Written request 1 = Put the rows into a numbered list, starting with the first row and ending with the line that contains "point(202,61)". Leave out any blank lines.

The CFTC in a separate proposing release also proposed, in part, to require boards of trade trading security futures products to be Full Members of ISG.[117] The CFTC received three comment letters regarding this aspect of the CFTC Proposal.[118] All of the commenters raised concerns regarding mandatory memberships in ISG. As a result, the CFTC deferred making a decision on requiring membership in ISG to allow the Commissions together to consider the appropriate means of ensuring that the coordinated surveillance requirement under the CEA and the Exchange Act is satisfied.[119]

As noted in the Proposing Release, ISG was created under the auspices of the SEC as a forum to ensure that national securities exchanges and national securities associations adequately share surveillance information and coordinate inquiries and investigations designed to address potential intermarket manipulations and trading abuses. Full Members routinely share a great deal of surveillance and investigatory information, and the SEC continues to believe that this framework has proven to be an effective mechanism to ensure that there is adequate information sharing and investigatory coordination for potential intermarket manipulations and trading abuses.

The Commissions continue to believe that any national securities exchange—including an exchange registered under Section 6(g) of the Exchange Act—that satisfies the requirements to be a Full Member of ISG should be admitted as a Full Member of ISG. Nevertheless, in light of comment letters received on the CFTC Proposal, we do not believe that an exchange trading security futures products must be a Full Member of ISG to satisfy the requirement that “procedures be in place for coordinated surveillance among the market on which the security futures product is traded, any market on which any security underlying the security futures product is traded, and other markets on which any related security is traded to detect manipulation and insider trading.” [120]

In particular, the Commissions believe that exchanges and associations trading security futures products may also satisfy the CEA's and Exchange Act's coordinated surveillance requirement through Affiliate Membership in ISG, if the Affiliate Members trading security futures products also enter into supplemental Start Printed Page 36751agreements with other Affiliate Members trading security futures products and with Full Members to share the same information as Full Members of ISG currently share with each other.[121] The Commissions, however, believe that the current information sharing agreement among Affiliate Members and the agreement between Affiliate and Full Members (referred to in Appendix A as “Affiliate Agreement”) is insufficient to satisfy the obligation of a market trading security futures products to coordinate surveillance with other markets trading security futures and with markets trading related products because of certain limitations on the information that must be shared.[122] The Commissions believe, however, that these limitations, discussed below, can be overcome if Affiliate Members trading security futures products and Full Members agree to share information beyond what is currently required by the ISG for Affiliate Members.

Material =
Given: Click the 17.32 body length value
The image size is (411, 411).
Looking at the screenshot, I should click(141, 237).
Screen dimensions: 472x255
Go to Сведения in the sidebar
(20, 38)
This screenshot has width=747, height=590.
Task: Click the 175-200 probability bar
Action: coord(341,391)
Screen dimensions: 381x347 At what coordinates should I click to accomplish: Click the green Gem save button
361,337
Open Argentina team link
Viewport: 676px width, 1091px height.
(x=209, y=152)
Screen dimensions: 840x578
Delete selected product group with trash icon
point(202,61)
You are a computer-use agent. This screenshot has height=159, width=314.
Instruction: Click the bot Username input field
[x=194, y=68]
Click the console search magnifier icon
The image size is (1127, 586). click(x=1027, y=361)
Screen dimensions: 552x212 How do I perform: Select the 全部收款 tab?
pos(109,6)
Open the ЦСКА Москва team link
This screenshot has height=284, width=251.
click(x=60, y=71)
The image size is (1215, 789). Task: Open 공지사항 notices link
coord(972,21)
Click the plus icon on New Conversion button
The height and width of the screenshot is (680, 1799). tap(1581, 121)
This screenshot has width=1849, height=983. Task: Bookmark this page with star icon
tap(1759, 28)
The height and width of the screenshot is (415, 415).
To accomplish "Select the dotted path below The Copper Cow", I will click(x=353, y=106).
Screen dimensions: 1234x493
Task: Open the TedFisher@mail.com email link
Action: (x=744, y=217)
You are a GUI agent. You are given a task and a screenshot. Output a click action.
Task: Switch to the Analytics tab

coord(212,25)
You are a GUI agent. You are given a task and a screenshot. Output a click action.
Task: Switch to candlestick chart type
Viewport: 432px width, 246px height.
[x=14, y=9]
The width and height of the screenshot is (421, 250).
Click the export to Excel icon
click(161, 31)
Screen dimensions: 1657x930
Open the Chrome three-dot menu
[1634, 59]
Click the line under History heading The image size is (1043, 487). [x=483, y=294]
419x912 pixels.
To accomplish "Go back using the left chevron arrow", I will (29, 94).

Written request 2 =
Answer these questions from the excerpt on ISG membership:
(a) How many comment letters did the CFTC receive on requiring boards of trade trading security futures products to be Full Members of ISG?
(b) Under whose auspices was ISG created?
(c) In Appendix A, what is the name for the agreement between Affiliate and Full Members?

Correct result 1 =
1. Given: Click the 17.32 body length value
2. The image size is (411, 411).
3. Looking at the screenshot, I should click(141, 237).
4. Screen dimensions: 472x255
5. Go to Сведения in the sidebar
6. (20, 38)
7. This screenshot has width=747, height=590.
8. Task: Click the 175-200 probability bar
9. Action: coord(341,391)
10. Screen dimensions: 381x347 At what coordinates should I click to accomplish: Click the green Gem save button
11. 361,337
12. Open Argentina team link
13. Viewport: 676px width, 1091px height.
14. (x=209, y=152)
15. Screen dimensions: 840x578
16. Delete selected product group with trash icon
17. point(202,61)

Correct result 2 =
(a) Three.
(b) The SEC.
(c) "Affiliate Agreement."